(Problem) For the data that follows, report how many lines include the string "agent", and write the number alone.

(Records supplied)
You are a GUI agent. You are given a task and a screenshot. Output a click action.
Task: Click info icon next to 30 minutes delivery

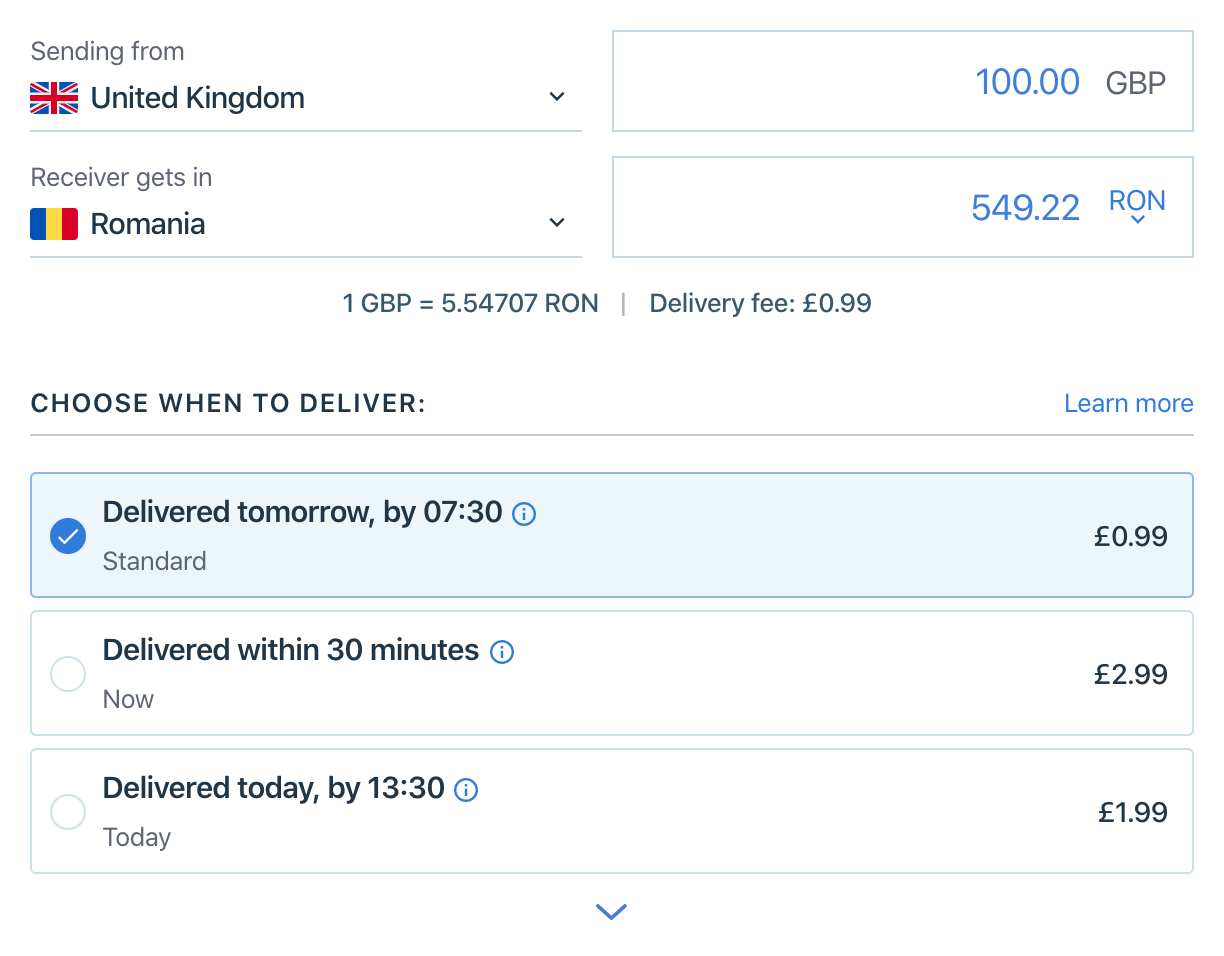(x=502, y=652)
* * *
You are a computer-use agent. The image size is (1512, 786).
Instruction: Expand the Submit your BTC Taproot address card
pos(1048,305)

(Response below) 2